*** Opening RECORDS TO USE ***

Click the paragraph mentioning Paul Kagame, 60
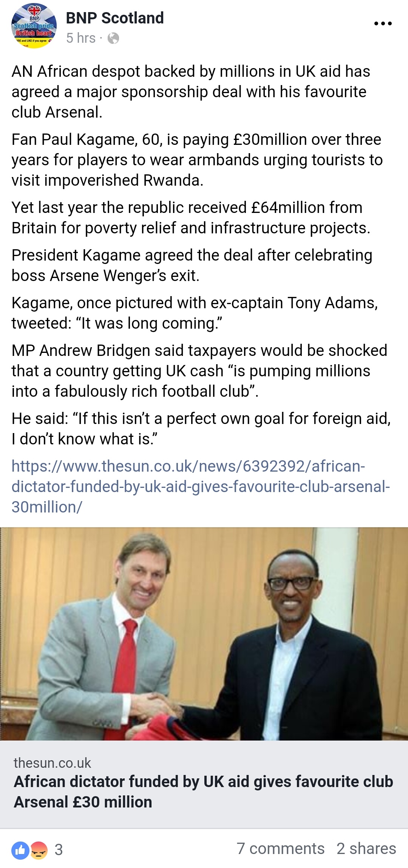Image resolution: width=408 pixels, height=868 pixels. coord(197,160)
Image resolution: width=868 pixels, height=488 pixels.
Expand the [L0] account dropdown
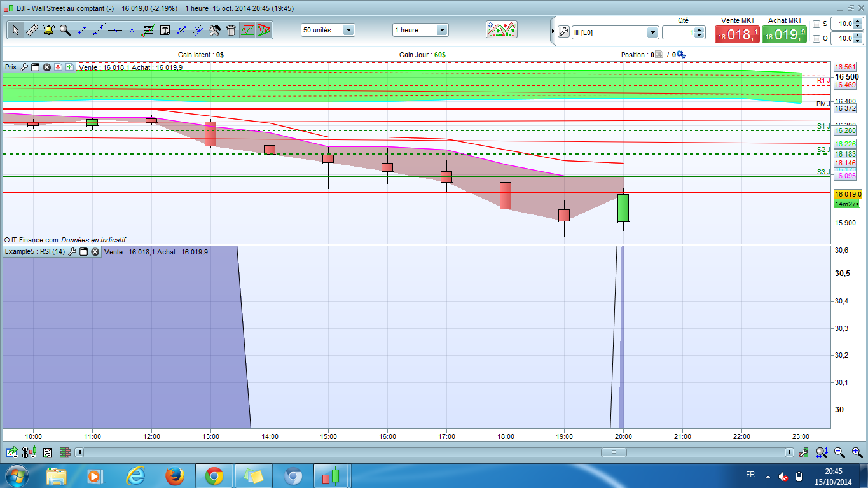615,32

*** Closing RECORDS TO USE ***
*** Opening RECORDS TO USE ***

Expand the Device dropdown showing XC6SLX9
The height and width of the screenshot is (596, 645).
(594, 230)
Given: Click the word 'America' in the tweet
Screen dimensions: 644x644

*** Closing RECORDS TO USE ***
*** Opening RECORDS TO USE ***

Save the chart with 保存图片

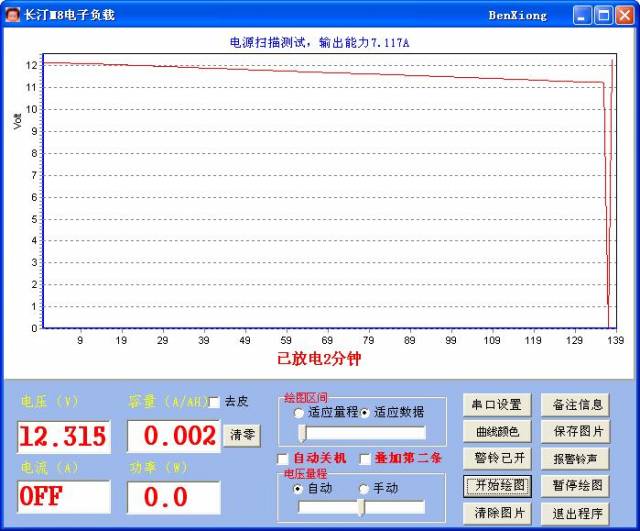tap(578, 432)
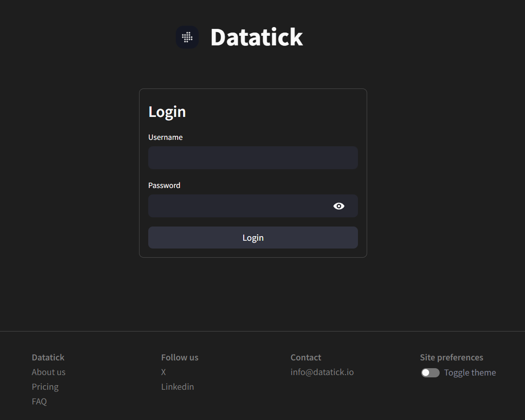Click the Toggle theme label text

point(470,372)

*** Closing RECORDS TO USE ***

Your answer should be the exact lines above from the one with "Given: Click the word 'America' in the tweet" through the one with "Screen dimensions: 644x644", both included, and nothing besides.

Given: Click the word 'America' in the tweet
Screen dimensions: 644x644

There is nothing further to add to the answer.